Expectations of an Obama Presidency<snip>
When Barack Obama takes office in January, due to the all things to all people nature of his appeal, he will do so amidst a range of hopes and expectations, including ending the war in Iraq, getting the economy back on track, rebuilding tattered relations with numerous allies and even changing the way we eat and what we drive that is more imposing than those faced by any of his recent predecessors. Achieving all of these goals will be almost impossible. Achieving even one or two of them would be an extraordinary accomplishment.
Obama will, of course, also be evaluated on how he handles the two biggest issues of the campaign and likely of his presidency, at least its early years, as well. These two issues, the economy and the war in Iraq, raise different challenges regarding hope and expectations. A drawdown of troops in Iraq is now almost inevitable. This was a central promise of Obama's campaign; and now the conventional wisdom has largely caught up with where Obama was more than a year ago. Meeting this campaign promise, at least in part, will not be difficult, but Obama must make sure to take the credit for this. It is even possible that this drawdown will happen relatively quickly and without much controversy.
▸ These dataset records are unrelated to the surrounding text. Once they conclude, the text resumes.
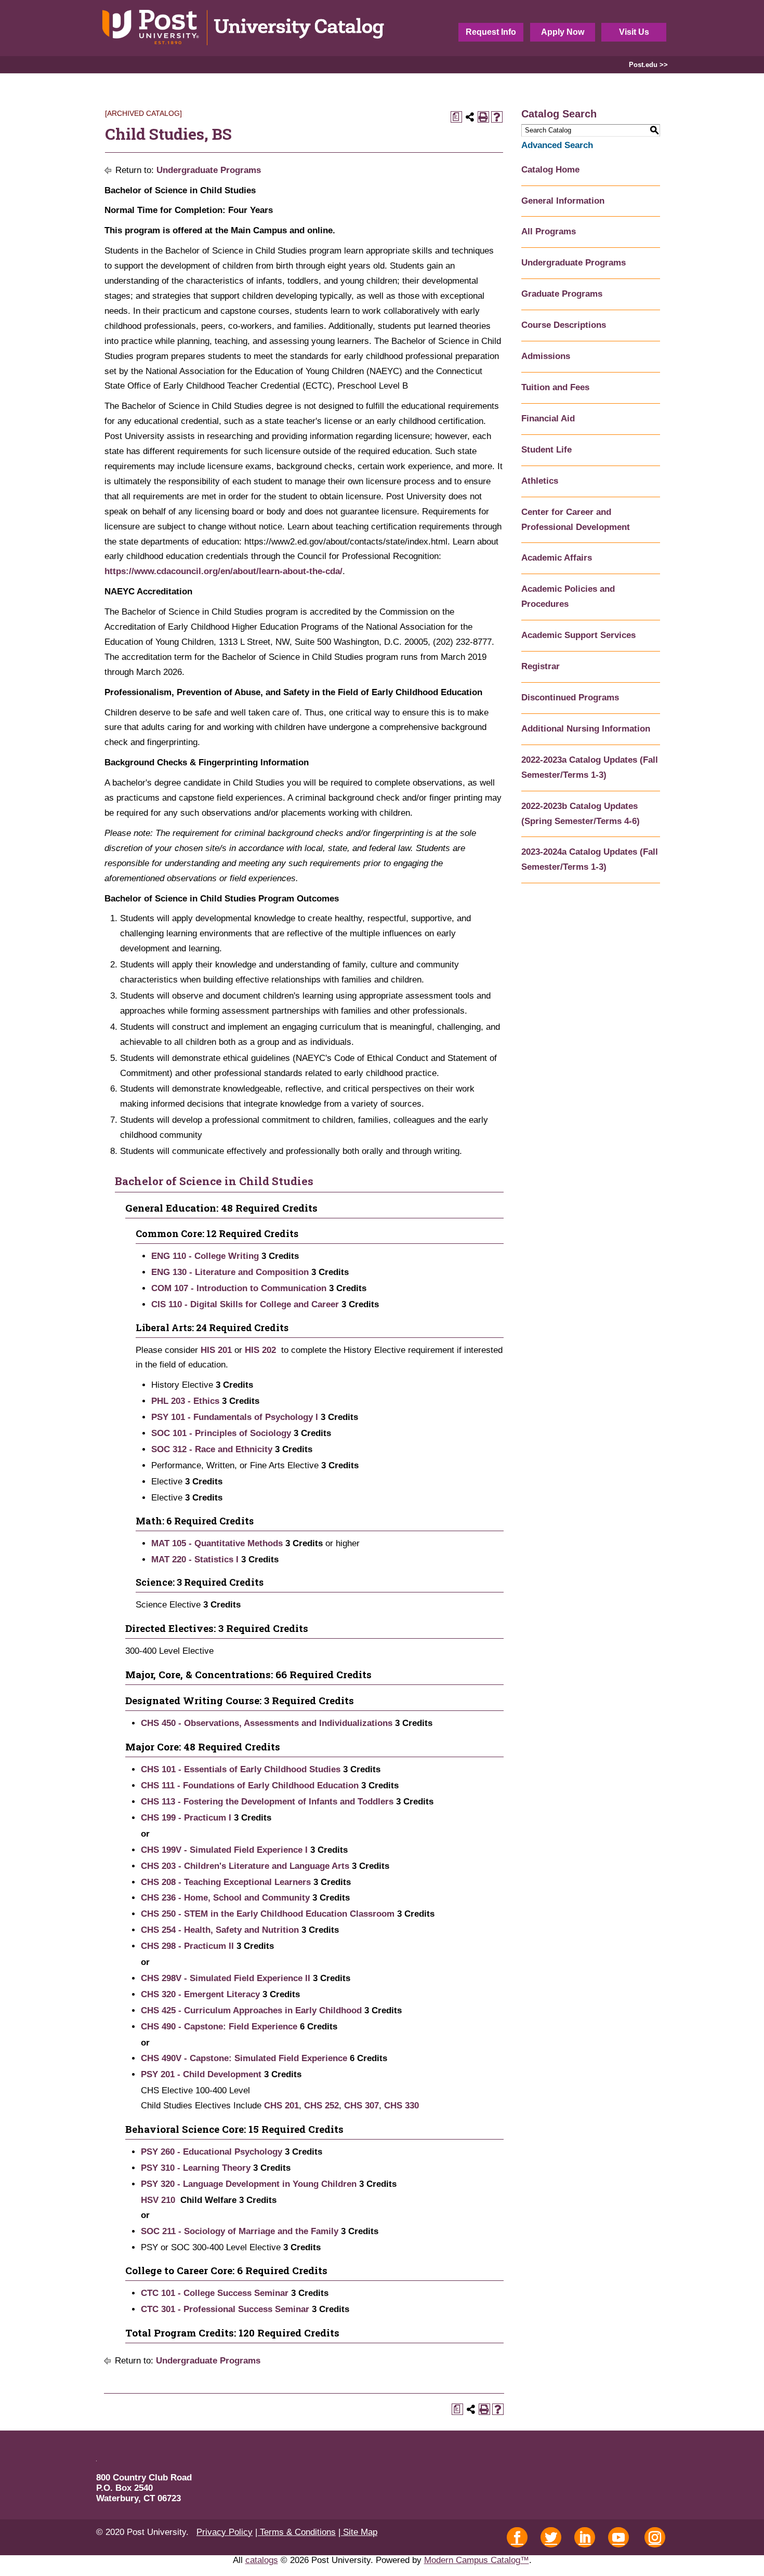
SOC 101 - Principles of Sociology (221, 1433)
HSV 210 (158, 2200)
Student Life (546, 450)
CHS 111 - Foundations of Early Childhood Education (250, 1785)
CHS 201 (281, 2105)
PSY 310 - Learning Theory (196, 2168)
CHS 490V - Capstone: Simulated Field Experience (244, 2058)
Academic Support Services (578, 635)
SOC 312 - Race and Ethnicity (211, 1449)
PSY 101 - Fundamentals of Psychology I (234, 1417)
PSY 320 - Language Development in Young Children (249, 2184)
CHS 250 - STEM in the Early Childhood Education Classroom (267, 1914)
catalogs (261, 2560)
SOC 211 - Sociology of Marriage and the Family (239, 2231)
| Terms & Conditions (295, 2532)
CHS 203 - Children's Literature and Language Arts (245, 1866)
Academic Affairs (556, 558)
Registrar (540, 666)
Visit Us (634, 32)
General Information (562, 201)
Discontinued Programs (570, 697)
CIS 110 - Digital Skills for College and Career (245, 1304)
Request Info (491, 32)
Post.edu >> (648, 65)
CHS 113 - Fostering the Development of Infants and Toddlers (267, 1802)
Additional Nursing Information (585, 729)
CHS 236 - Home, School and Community (225, 1898)
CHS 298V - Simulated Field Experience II (225, 1978)
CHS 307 (361, 2105)
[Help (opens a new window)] (497, 117)
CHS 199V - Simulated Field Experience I (224, 1850)
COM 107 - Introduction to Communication (238, 1288)
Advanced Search (557, 145)
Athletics (539, 481)
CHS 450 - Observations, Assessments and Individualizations (266, 1723)
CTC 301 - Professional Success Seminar (225, 2309)
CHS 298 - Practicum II (187, 1946)
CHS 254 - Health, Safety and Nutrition (220, 1930)
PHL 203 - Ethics (185, 1401)
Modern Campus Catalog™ (476, 2560)
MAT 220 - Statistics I (195, 1559)
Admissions (545, 356)
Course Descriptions (563, 325)
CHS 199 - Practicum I (186, 1818)
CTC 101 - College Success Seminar (214, 2293)
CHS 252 (321, 2105)
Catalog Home (550, 170)
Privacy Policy (224, 2532)
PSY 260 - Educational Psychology (211, 2152)
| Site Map (357, 2532)
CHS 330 (401, 2105)
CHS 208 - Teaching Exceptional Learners (226, 1882)
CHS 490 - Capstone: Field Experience (219, 2026)
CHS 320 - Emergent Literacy (200, 1994)
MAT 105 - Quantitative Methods (217, 1543)
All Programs (548, 231)
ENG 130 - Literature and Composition (230, 1272)
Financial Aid (548, 418)
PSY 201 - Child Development (201, 2074)
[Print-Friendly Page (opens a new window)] (483, 117)
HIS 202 (260, 1350)
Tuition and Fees (555, 387)
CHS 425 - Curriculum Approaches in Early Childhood (251, 2010)
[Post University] (243, 28)
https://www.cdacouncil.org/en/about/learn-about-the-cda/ (223, 571)
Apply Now (562, 32)
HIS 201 (216, 1350)
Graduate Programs (561, 294)
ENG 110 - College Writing (205, 1256)
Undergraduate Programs (208, 170)
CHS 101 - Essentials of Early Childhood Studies (240, 1769)
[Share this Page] (470, 117)
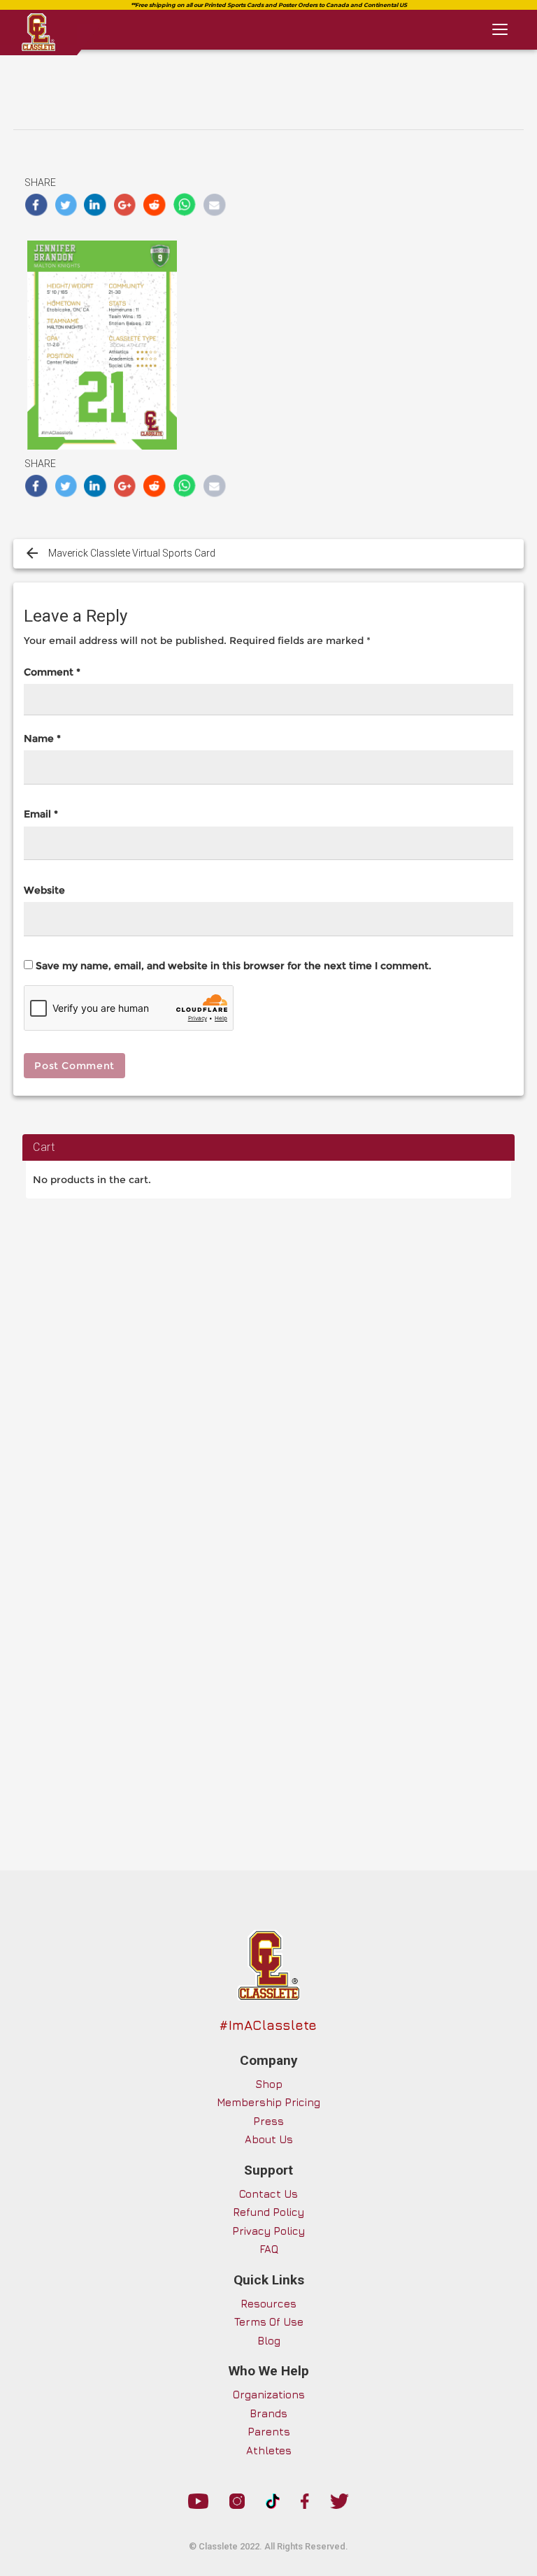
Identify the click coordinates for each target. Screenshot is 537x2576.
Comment (52, 672)
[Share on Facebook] (36, 204)
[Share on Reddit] (154, 204)
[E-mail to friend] (214, 204)
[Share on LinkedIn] (95, 204)
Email (41, 814)
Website (44, 890)
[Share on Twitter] (66, 204)
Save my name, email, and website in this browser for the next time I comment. (233, 965)
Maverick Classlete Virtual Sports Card (131, 553)
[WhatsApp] (184, 204)
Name (42, 738)
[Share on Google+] (125, 204)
We have no way of really knowing what other issues will dominate Obama's presidency, just as few would have predicted that George W. Bush's presidency would have been largely defined by a Global War on Terror, that Bill Clinton's presidency would have been primarily driven by foreign policy or that George H. W. Bush would owe his defeat to an economic downturn. To be a good president Obama will have to respond effectively to all of these unforeseen crises;
to be a great president he will also have to succeed on his own terms with his own agenda.